• Work required: Where the listing below reaches the line containing "Viewport: 1024px width, 800px height.", start writing out lines exactly, and stop once the line containing "The width and" has been written.

• Dataset records:
* * * *

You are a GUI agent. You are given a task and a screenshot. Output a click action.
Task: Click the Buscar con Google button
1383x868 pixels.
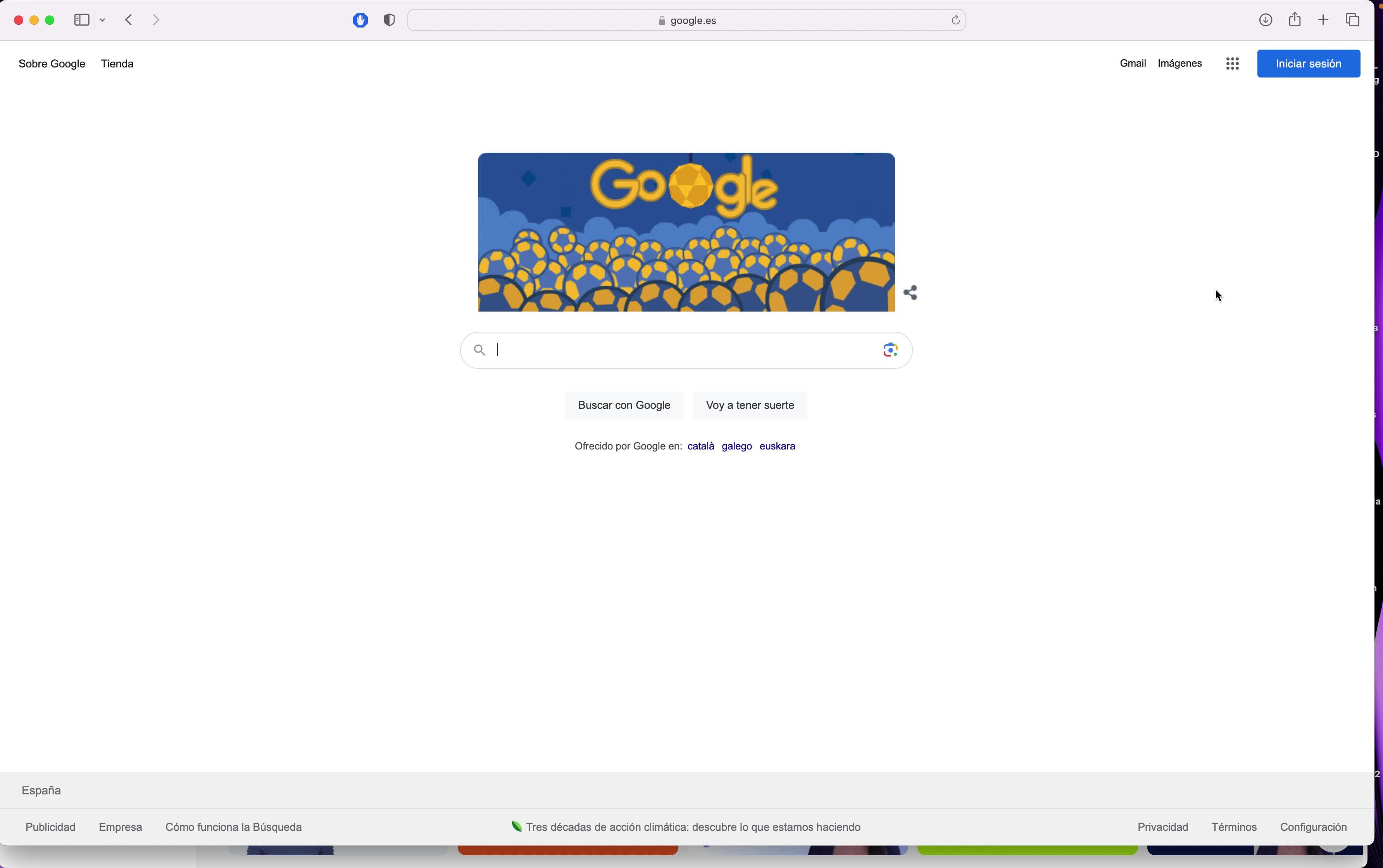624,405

* * * *

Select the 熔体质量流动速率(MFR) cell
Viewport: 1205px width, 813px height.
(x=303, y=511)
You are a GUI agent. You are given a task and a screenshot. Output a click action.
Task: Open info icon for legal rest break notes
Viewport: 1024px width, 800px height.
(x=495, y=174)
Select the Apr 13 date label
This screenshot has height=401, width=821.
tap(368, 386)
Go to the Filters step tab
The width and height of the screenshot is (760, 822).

* * * *

• Exercise result:
Viewport: 1024px width, 800px height.
(x=495, y=174)
Select the Apr 13 date label
This screenshot has height=401, width=821.
tap(368, 386)
Go to the Filters step tab
The width and height of the screenshot is (760, 822).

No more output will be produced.